A startled cat may to swat at people which is a natural defense mechanism. Think of a time when someone played a prank on you and startled you from out of nowhere.The bottom line is, you should never startle a cat or else you will regret doing so!
Cats may also swat at people if they become uncomfortable or if they are in an unfamiliar environment. Take, for instance, if you are taking her to the vet’s clinic. Your cat may make an effort to get away by swatting at you.
Nevertheless, felines may also swat at people to catch their attention and usually this is to initiate playtime. If your cat does this, grab some string or her favorite toy and play with her. Interactive playtime is a great way to strengthen your bond with your furry baby.
Why does my cat swat at objects?
Cats will most likely swat at objects because they are curious and will do so to learn more about it. Humans tinker with objects like gadgets to see how they work and cats may have the same motivation, too. You may have noticed that your cat may play with a particular object that she found somewhere like a fluffy slipper or a Christmas ornament. She will poke, nudge and swat at it until she eventually loses interest in it.
Your kitty may also swat at objects because she may be scared of it especially if it emits a sound or moves suddenly. Since it is something she is unfamiliar with, she may swat it out of fear and as part of her defense mechanism. Cats will also normally swat at their toys as a means of exploration and as part of their playful nature. It may just mean that they feel good swatting at them and not because they do not like it.
What to do if your cats are always swatting and fighting each other
Here are some measures to take if your cats become aggressive with each other:
- Interrupt any form of aggression like frequent swatting and fighting by clapping your hands loudly or spraying from a water gun.
- You should neuter your cats since intact ones are more prone to aggressive behavior.
- Reduce aggression and competition among your cats by separating their resources and providing multiple litter boxes, beds and food and water bowls in your home.

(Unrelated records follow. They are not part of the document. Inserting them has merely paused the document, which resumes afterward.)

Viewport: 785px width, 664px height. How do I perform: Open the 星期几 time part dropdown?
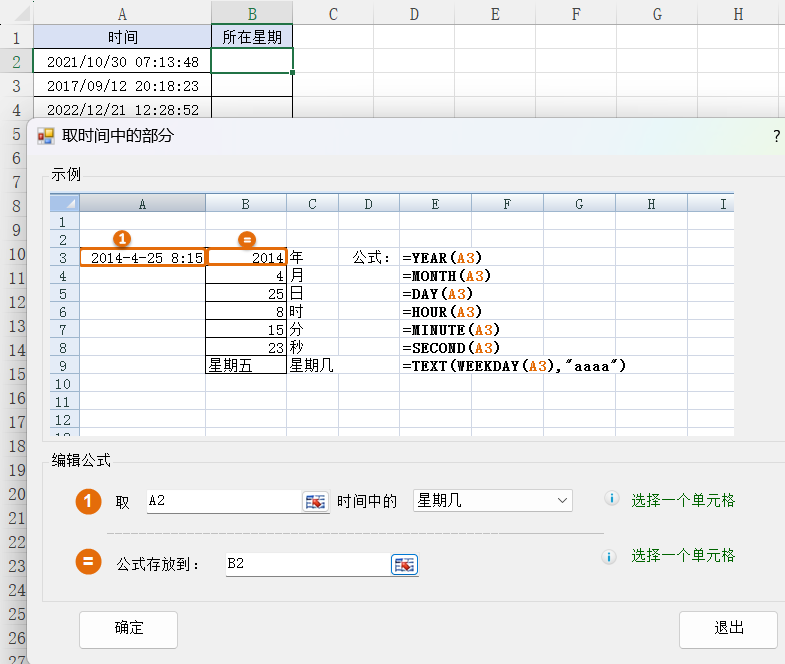[492, 500]
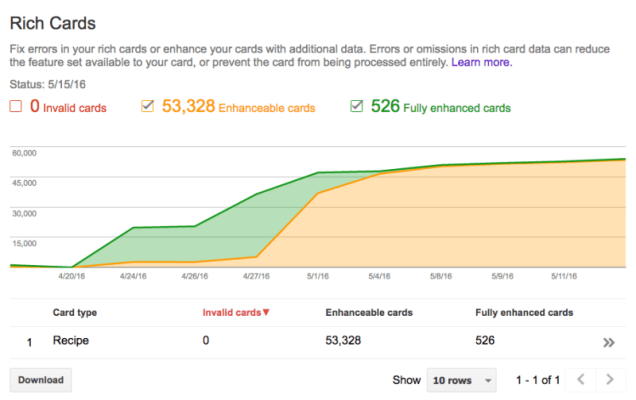Click the Download button
Viewport: 636px width, 400px height.
pyautogui.click(x=40, y=380)
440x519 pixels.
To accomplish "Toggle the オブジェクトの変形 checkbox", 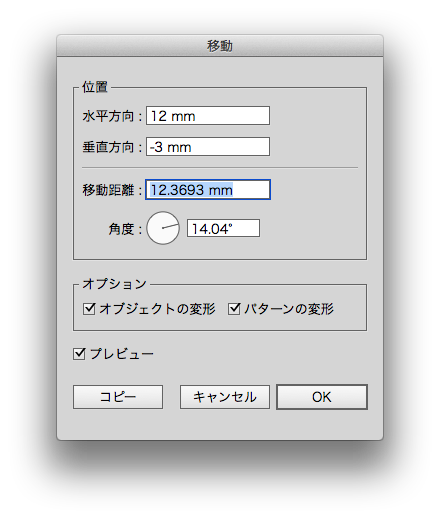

- Place hiding spots and additional cat perches so your cats may have somewhere to go to distance themselves from each other.
- Do not attempt to calm down your cats when they are swatting at each other as they may redirect the aggression on you. Just leave them alone and give them space.

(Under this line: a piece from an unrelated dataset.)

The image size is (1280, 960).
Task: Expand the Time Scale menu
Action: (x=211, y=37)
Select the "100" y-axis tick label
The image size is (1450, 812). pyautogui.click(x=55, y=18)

- Give them treats and praise them if they are not swatting at each other and interacting in a good way.
- Consider using pheromones like Feliway to reduce tension and to help them become calm and relaxed.

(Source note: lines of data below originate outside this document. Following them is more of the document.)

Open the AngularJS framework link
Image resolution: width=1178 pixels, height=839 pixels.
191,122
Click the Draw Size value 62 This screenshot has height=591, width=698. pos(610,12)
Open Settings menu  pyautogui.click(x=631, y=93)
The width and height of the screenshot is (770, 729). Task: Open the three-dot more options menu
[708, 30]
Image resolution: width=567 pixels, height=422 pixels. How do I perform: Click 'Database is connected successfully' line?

If your cats used to get along well but suddenly became aggressive toward each other, try to separate them in different rooms for a couple of days and provide their resources like food and water bowl, bed and litter box. Place their food bowls on opposite sides of a closed door, this way they do not have to interact but they can still hear and smell each other. Have the cats switch rooms to have access to their scents. Do this process until they have both become relaxed and calm.
Slowly and eventually reintroduce them to each other by letting them see each other from a distance until they are ready to be together again. But if they still react negatively toward each one, separate them again and start the reintroduction all over again. Some cat owners suggest rubbing some tuna juice to the cats’ heads or bodies. This will encourage them to groom each other, become relaxed and may completely forget about swatting or fighting at all.
Cats swatting each other is considered a part of normal cat behavior and is usually not a cause of worry for their owners. Felines do this to establish their dominance and to gain each other’s attention. However, it may also form part of aggressive fighting and if it becomes more frequent and damaging, consult your vet or a veterinary behaviorist.